How do I parse command line arguments in Bash?

Bash Space-Separated (e.g., --option argument)

cat >/tmp/demo-space-separated.sh <<'EOF'
#!/bin/bash

POSITIONAL_ARGS=()

while [[ $# -gt 0 ]]; do
case $1 in
-e|--extension)
EXTENSION="$2"
shift # past argument
shift # past value
;;
-s|--searchpath)
SEARCHPATH="$2"
shift # past argument
shift # past value
;;
--default)
DEFAULT=YES
shift # past argument
;;
-*|--*)
echo "Unknown option $1"
exit 1
;;
*)
POSITIONAL_ARGS+=("$1") # save positional arg
shift # past argument
;;
esac
done

set -- "${POSITIONAL_ARGS[@]}" # restore positional parameters

echo "FILE EXTENSION = ${EXTENSION}"
echo "SEARCH PATH = ${SEARCHPATH}"
echo "DEFAULT = ${DEFAULT}"
echo "Number files in SEARCH PATH with EXTENSION:" $(ls -1 "${SEARCHPATH}"/*."${EXTENSION}" | wc -l)

if [[ -n $1 ]]; then
echo "Last line of file specified as non-opt/last argument:"
tail -1 "$1"
fi
EOF

chmod +x /tmp/demo-space-separated.sh

/tmp/demo-space-separated.sh -e conf -s /etc /etc/hosts
Output from copy-pasting the block above
FILE EXTENSION  = conf
SEARCH PATH = /etc
DEFAULT =
Number files in SEARCH PATH with EXTENSION: 14
Last line of file specified as non-opt/last argument:
#93.184.216.34 example.com
Usage
demo-space-separated.sh -e conf -s /etc /etc/hosts


Bash Equals-Separated (e.g., --option=argument)

cat >/tmp/demo-equals-separated.sh <<'EOF'
#!/bin/bash

for i in "$@"; do
case $i in
-e=*|--extension=*)
EXTENSION="${i#*=}"
shift # past argument=value
;;
-s=*|--searchpath=*)
SEARCHPATH="${i#*=}"
shift # past argument=value
;;
--default)
DEFAULT=YES
shift # past argument with no value
;;
-*|--*)
echo "Unknown option $i"
exit 1
;;
*)
;;
esac
done

echo "FILE EXTENSION = ${EXTENSION}"
echo "SEARCH PATH = ${SEARCHPATH}"
echo "DEFAULT = ${DEFAULT}"
echo "Number files in SEARCH PATH with EXTENSION:" $(ls -1 "${SEARCHPATH}"/*."${EXTENSION}" | wc -l)

if [[ -n $1 ]]; then
echo "Last line of file specified as non-opt/last argument:"
tail -1 $1
fi
EOF

chmod +x /tmp/demo-equals-separated.sh

/tmp/demo-equals-separated.sh -e=conf -s=/etc /etc/hosts
Output from copy-pasting the block above
FILE EXTENSION  = conf
SEARCH PATH = /etc
DEFAULT =
Number files in SEARCH PATH with EXTENSION: 14
Last line of file specified as non-opt/last argument:
#93.184.216.34 example.com
Usage
demo-equals-separated.sh -e=conf -s=/etc /etc/hosts

To better understand ${i#*=} search for "Substring Removal" in this guide.
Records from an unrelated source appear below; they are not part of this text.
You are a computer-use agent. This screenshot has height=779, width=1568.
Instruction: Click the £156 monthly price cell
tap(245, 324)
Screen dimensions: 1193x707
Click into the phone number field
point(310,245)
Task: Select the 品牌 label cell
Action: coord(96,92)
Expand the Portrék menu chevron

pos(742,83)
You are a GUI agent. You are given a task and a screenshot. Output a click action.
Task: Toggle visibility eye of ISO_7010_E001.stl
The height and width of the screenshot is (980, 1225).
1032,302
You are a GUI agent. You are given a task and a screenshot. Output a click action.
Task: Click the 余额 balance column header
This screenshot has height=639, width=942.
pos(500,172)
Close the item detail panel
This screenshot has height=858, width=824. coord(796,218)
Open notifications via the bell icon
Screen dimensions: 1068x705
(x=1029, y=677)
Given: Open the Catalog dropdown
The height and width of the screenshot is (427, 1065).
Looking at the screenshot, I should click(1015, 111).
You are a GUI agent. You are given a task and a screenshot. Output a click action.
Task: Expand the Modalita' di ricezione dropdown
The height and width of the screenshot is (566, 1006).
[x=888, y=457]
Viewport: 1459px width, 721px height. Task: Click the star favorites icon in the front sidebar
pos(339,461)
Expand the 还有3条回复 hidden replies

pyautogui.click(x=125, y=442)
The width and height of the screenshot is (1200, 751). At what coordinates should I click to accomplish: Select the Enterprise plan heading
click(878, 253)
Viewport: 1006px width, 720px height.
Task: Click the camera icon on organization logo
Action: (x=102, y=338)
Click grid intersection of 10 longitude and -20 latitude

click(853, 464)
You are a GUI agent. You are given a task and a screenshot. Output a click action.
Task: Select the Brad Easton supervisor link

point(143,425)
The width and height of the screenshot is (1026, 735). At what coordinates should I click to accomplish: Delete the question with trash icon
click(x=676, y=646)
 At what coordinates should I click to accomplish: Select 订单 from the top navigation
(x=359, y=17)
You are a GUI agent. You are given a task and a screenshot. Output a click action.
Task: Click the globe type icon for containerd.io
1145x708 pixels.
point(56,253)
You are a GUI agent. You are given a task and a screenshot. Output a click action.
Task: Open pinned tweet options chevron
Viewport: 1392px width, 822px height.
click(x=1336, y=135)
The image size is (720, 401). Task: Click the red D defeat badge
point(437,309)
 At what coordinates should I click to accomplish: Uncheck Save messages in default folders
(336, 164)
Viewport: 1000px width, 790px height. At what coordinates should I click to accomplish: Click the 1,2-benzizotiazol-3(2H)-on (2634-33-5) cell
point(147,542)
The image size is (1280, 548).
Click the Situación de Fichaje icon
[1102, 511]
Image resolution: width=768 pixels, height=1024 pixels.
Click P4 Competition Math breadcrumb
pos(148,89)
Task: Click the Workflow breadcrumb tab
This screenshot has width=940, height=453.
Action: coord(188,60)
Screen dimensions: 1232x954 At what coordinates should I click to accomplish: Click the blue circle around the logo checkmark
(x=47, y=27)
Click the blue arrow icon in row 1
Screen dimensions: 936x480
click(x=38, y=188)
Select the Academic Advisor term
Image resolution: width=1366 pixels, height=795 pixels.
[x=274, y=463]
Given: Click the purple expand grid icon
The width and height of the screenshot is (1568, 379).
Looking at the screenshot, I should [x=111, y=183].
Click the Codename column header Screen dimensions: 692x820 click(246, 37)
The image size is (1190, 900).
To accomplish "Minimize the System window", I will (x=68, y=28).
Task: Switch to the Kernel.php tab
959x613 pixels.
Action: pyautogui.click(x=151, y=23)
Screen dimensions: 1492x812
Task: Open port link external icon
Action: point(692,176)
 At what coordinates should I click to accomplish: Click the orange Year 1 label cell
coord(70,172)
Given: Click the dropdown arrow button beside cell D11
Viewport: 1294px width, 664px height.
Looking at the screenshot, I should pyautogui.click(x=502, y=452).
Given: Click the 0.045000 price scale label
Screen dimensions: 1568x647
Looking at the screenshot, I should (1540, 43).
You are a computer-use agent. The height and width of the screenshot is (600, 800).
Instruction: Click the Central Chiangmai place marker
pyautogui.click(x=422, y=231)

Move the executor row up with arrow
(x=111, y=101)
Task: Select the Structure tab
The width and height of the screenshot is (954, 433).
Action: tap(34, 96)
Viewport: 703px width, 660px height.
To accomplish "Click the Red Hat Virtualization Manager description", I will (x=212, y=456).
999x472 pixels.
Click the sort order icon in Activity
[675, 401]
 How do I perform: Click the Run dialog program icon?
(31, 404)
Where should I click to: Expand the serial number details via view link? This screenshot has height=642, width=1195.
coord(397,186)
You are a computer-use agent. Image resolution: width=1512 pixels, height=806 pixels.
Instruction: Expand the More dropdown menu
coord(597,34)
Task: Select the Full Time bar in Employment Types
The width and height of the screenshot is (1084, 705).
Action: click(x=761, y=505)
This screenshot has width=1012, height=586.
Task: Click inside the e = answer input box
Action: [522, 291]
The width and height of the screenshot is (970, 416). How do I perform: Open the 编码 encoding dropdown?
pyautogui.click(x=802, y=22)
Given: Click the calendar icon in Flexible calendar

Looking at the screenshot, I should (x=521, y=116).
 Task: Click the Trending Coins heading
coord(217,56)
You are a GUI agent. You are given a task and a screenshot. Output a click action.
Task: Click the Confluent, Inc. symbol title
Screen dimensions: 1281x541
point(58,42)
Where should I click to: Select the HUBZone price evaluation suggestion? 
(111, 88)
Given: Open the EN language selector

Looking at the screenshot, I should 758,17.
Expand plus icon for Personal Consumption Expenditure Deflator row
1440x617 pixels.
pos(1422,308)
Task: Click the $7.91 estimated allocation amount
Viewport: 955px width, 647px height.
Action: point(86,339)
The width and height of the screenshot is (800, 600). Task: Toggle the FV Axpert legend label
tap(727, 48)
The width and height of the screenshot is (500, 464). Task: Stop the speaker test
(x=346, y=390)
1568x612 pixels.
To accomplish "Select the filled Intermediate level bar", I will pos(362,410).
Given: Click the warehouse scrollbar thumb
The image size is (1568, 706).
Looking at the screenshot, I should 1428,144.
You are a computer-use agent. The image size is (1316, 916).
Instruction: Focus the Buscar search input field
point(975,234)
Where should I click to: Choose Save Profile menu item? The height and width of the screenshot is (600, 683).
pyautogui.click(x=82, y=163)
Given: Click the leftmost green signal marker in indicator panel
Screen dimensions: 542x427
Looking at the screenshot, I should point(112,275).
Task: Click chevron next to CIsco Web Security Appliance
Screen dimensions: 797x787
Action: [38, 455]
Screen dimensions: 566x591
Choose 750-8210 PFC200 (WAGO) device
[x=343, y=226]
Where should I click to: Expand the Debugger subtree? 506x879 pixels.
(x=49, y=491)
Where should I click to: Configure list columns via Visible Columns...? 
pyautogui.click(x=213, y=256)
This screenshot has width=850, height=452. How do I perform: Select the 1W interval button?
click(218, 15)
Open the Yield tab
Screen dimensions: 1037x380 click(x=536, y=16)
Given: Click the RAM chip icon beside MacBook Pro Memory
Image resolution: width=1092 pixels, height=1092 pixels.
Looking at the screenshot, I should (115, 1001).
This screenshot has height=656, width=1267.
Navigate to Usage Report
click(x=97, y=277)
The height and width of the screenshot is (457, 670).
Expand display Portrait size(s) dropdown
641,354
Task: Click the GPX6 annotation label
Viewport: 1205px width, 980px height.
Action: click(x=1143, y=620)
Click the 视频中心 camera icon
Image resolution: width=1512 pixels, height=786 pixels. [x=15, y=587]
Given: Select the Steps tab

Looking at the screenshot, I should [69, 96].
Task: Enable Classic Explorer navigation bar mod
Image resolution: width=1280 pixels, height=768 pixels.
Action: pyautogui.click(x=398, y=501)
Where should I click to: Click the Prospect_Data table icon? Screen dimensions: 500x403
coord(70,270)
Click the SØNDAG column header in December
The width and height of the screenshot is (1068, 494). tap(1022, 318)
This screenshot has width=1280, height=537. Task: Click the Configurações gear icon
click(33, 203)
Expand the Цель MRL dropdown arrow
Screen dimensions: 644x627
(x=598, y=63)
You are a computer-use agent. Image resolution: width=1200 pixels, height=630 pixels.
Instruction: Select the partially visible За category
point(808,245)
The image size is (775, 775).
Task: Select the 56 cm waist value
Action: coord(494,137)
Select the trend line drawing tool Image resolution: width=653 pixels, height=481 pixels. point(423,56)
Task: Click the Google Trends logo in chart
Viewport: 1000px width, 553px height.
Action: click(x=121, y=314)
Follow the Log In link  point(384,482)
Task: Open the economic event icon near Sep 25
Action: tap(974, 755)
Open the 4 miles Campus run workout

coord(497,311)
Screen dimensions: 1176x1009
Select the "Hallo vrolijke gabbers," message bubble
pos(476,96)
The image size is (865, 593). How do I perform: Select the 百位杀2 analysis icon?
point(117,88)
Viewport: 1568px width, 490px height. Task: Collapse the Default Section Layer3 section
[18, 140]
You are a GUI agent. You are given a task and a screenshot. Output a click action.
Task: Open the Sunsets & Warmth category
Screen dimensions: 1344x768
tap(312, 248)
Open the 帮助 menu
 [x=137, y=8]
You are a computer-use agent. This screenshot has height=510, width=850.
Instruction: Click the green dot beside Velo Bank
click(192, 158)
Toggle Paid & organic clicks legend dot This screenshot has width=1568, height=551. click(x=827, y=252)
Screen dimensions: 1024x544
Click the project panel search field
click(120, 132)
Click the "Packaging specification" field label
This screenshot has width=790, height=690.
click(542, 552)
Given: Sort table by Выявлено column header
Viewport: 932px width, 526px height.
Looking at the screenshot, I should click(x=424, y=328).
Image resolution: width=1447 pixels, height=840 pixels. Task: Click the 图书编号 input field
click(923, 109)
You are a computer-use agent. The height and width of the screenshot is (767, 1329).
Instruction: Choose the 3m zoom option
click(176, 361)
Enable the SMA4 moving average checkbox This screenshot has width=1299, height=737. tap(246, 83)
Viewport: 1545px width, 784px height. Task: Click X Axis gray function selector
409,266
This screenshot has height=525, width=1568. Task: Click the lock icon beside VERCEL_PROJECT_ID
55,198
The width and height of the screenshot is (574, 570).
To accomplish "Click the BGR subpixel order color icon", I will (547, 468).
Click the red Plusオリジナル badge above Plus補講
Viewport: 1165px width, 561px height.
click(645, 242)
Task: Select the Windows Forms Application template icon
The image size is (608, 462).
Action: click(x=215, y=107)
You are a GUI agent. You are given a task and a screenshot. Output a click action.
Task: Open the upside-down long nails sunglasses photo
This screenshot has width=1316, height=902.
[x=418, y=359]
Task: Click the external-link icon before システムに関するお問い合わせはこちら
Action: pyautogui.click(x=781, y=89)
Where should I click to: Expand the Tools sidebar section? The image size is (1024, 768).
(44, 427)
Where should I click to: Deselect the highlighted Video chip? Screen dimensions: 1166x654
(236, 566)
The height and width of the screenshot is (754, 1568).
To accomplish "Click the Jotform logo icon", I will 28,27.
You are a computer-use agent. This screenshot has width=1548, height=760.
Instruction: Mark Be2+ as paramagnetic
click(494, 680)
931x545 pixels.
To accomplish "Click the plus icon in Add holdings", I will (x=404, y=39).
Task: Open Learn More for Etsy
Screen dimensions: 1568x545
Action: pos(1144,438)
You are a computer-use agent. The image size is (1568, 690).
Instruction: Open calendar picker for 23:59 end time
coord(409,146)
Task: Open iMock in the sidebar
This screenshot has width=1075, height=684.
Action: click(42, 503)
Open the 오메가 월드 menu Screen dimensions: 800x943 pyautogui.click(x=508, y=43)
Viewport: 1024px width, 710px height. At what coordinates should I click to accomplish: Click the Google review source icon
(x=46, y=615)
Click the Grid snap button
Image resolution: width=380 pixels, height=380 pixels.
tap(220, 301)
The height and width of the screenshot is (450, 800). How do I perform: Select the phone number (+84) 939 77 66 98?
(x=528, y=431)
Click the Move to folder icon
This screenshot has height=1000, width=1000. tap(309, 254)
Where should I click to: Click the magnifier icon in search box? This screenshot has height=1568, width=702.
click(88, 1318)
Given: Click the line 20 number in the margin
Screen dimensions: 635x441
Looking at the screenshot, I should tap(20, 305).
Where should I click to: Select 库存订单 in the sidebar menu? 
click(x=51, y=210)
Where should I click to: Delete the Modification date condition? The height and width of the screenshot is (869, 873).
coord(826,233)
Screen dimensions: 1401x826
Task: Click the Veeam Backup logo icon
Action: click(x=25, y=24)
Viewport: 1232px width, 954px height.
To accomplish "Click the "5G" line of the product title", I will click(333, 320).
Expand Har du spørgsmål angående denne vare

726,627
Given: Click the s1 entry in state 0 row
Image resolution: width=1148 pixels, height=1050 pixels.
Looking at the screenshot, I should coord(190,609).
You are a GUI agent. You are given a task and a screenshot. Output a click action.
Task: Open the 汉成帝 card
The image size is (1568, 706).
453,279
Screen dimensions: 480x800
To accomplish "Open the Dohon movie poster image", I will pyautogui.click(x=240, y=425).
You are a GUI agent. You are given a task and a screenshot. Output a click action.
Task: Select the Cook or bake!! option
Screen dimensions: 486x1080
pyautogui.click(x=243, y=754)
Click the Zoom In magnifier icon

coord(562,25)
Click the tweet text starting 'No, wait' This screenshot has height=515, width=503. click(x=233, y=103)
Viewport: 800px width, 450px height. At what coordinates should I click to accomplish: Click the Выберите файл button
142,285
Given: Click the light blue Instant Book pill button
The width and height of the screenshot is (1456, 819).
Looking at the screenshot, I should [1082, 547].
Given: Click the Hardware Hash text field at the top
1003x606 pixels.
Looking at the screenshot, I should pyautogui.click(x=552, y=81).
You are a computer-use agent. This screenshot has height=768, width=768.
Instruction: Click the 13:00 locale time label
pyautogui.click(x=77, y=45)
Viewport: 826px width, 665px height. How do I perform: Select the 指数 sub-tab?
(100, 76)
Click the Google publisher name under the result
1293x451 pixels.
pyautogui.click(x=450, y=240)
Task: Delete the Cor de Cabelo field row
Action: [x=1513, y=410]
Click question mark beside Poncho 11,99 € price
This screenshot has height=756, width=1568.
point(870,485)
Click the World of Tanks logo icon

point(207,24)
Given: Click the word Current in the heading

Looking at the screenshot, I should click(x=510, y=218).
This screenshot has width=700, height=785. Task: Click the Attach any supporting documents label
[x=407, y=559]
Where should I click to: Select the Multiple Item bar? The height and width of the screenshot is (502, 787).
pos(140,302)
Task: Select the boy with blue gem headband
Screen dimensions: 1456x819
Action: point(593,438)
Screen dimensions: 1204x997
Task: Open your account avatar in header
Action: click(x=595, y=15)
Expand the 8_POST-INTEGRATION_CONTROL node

It is functionally equivalent to `sed 's/[^=]*=//' <<< "$i"` which calls a needless subprocess or `echo "$i" | sed 's/[^=]*=//'` which calls two needless subprocesses.



Using bash with getopt[s]

getopt(1) limitations (older, relatively-recent getopt versions):

  • can't handle arguments that are empty strings
  • can't handle arguments with embedded whitespace

More recent getopt versions don't have these limitations. For more information, see these docs.



POSIX getopts

Additionally, the POSIX shell and others offer getopts which doen't have these limitations. I've included a simplistic getopts example.

cat >/tmp/demo-getopts.sh <<'EOF'
#!/bin/sh

# A POSIX variable
OPTIND=1 # Reset in case getopts has been used previously in the shell.

# Initialize our own variables:
output_file=""
verbose=0

while getopts "h?vf:" opt; do
case "$opt" in
h|\?)
show_help
exit 0
;;
v) verbose=1
;;
f) output_file=$OPTARG
;;
esac
done

shift $((OPTIND-1))

[ "${1:-}" = "--" ] && shift

echo "verbose=$verbose, output_file='$output_file', Leftovers: $@"
EOF

chmod +x /tmp/demo-getopts.sh

/tmp/demo-getopts.sh -vf /etc/hosts foo bar
Output from copy-pasting the block above
verbose=1, output_file='/etc/hosts', Leftovers: foo bar
Usage
demo-getopts.sh -vf /etc/hosts foo bar

The advantages of getopts are:

  1. It's more portable, and will work in other shells like dash.
  2. It can handle multiple single options like -vf filename in the typical Unix way, automatically.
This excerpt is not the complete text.